I’m still working on my minimal reproducible example (in between a day of zoom meetings) but I thought I could save my time and ask:
are there any known issues when running loo on a model that was run with ‘sample_priors = “only”’ ?
in short: we are testing some theories that attempt to give estimates for some of the parameters in a model. I.e, rather than fitting the model to the data, I am setting up the model using priors based of the theory, and would like to test how well that accounts for the data. We have two different theories that make competing claims for what the model parameter should be.
I was hoping to run the model with sample_priors = “only” twice (once for each theory) and then use loo and model_weights to compare how well them models do in predicting the data.
I can sample from the model’s fine, and the predicitons line up nicely with the data. But when I try to run loo, I get:
Error in validate_ll(log_ratios) : All input values must be finite
Does anybody have any insight as to what might be causing this?

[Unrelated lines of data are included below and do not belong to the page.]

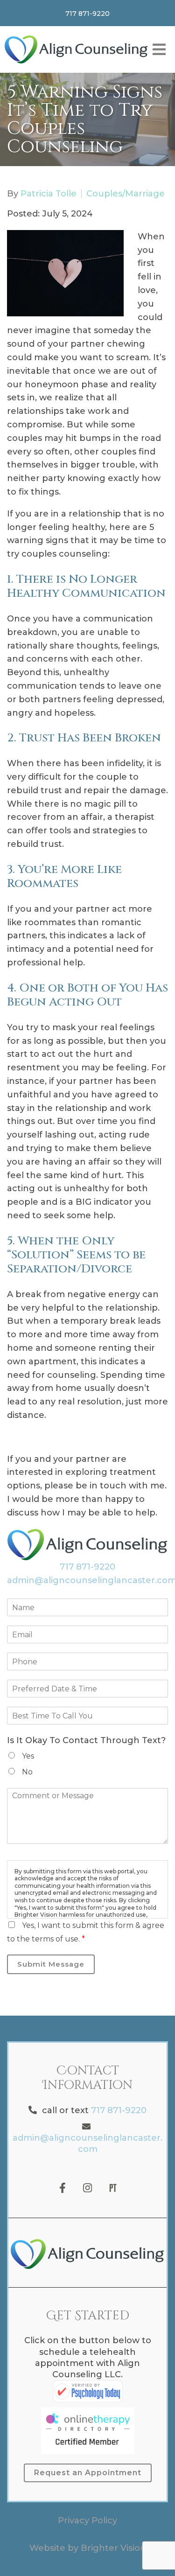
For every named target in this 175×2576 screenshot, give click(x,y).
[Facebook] (62, 2188)
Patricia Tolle (49, 193)
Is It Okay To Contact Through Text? (86, 1740)
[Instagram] (88, 2188)
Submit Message (50, 1964)
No (27, 1771)
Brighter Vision (113, 2548)
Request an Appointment (87, 2472)
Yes (28, 1756)
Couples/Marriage (125, 193)
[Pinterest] (113, 2188)
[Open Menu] (159, 49)
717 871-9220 (87, 1567)
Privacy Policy (87, 2520)
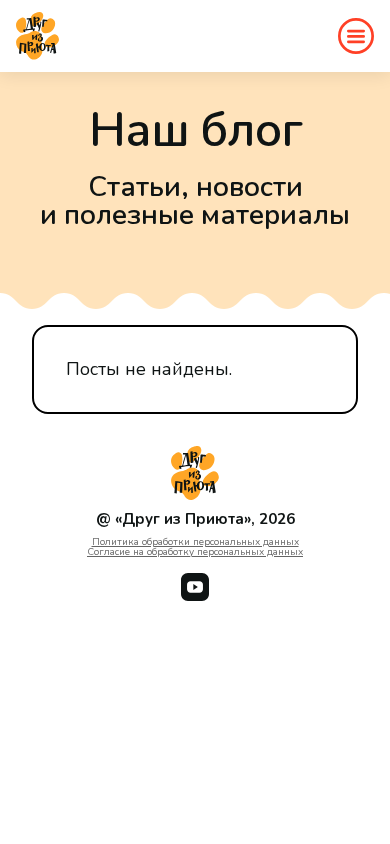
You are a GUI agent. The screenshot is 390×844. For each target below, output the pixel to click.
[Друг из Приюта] (37, 36)
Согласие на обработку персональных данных (195, 552)
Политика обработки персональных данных (195, 542)
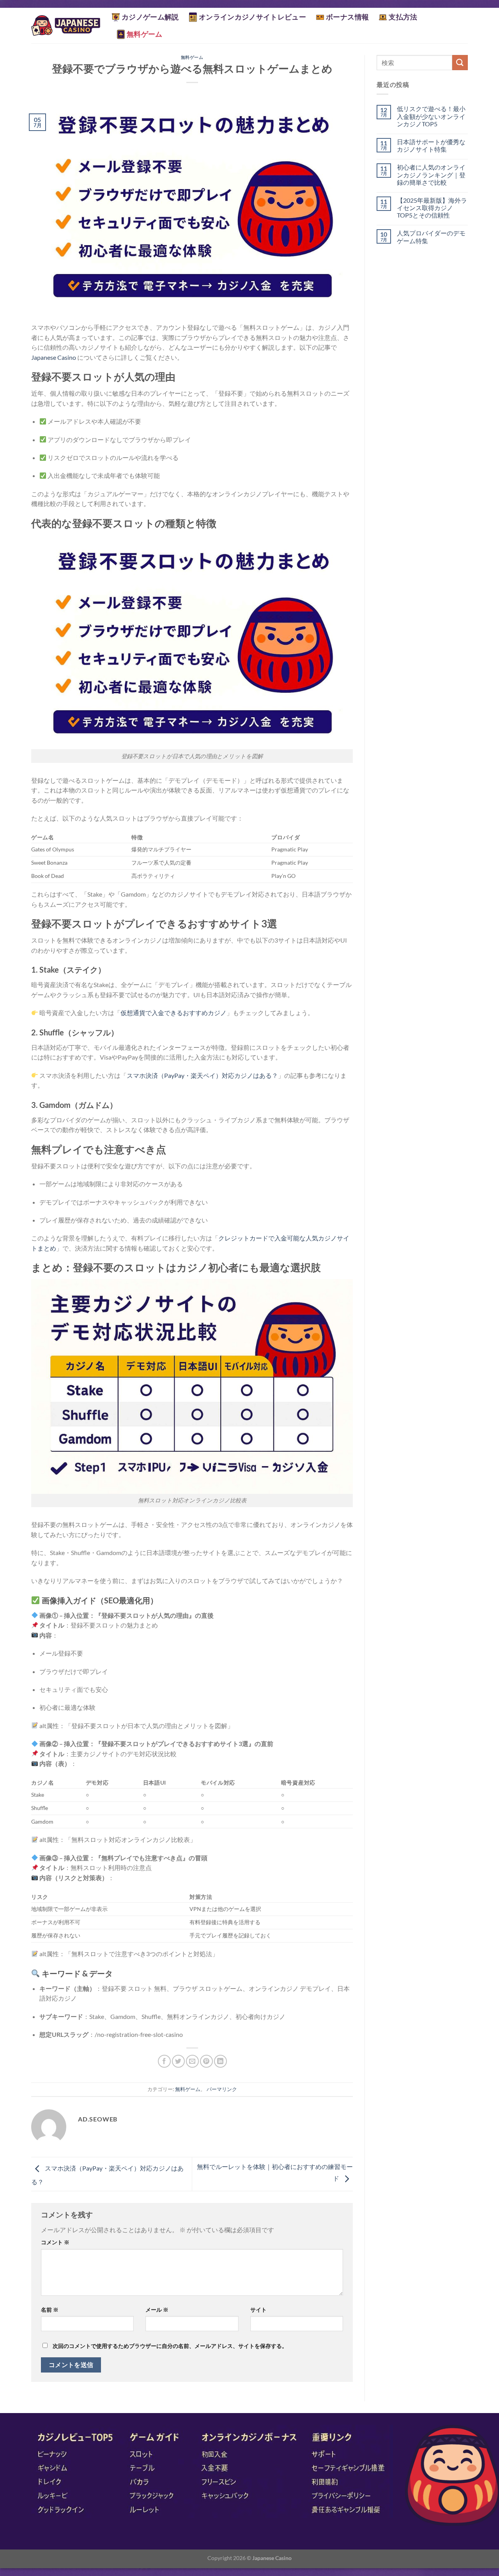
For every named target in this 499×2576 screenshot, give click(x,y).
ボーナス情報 (347, 17)
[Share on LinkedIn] (220, 2061)
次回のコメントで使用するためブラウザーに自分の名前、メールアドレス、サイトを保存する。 (170, 2345)
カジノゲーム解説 (150, 17)
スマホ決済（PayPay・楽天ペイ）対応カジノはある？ (202, 1075)
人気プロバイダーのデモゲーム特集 (431, 236)
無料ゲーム (145, 34)
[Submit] (460, 62)
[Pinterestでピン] (206, 2061)
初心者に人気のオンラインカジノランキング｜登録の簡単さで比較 (431, 174)
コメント (55, 2242)
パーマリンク (222, 2089)
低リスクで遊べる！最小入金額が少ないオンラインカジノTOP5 (431, 116)
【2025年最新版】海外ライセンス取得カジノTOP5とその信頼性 (432, 207)
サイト (258, 2309)
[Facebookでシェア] (164, 2061)
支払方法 (403, 17)
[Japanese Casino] (65, 25)
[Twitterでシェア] (178, 2061)
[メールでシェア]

[I’ll try and get a reproducable example coded up later today!]
If you sample only from prior, then there is no data to leave out in leave-one-out cross-validation. What you try to do is not logically valid.
Try computing prior predictive joint density that is also known as marginal likelihood with bridgesampling package. In that case you would also sample conditioning on data.
Thank you for your reply. It sounds like I am misunderstanding something, as I thought that the data is still included in the model object (under my_model$data)
I thought the model objects returned from brm are the same, whether I run sample_priors = “only”, not not.The only difference being that one only has samples from the prior, the other has samples from the estimated posterior. If they both contain the dataset, why can’t I run loo on both?
Clearly, my understanding is quite fuzzy in some places! And, I ended up in zoom meetings literally all day today, so I still haven’t done a simple reproducable example of what I’m after. But I hope my question makes sense!
Thank you again for your help. I will look into bridgesampling.
See videos on cross-validation and PSIS-LOO which is used by loo package. PSIS-LOO requires the full data posterior.
The dataset may be in the fit object, but if you are sampling from the prior it’s not used for the posterior. leave-one-out makes only sense if you have used some data to update the posterior. When you are sampling only from the prior you are already doing leave-all-data out inference, and maybe what you need is Holdout validation and K-fold cross-validation of Stan programs with the loo package and just replace holdout validation with leave all out validation (ie prior predictive performance). Difference to using bridgesampling is how easy it is do pointwise or joint predictions.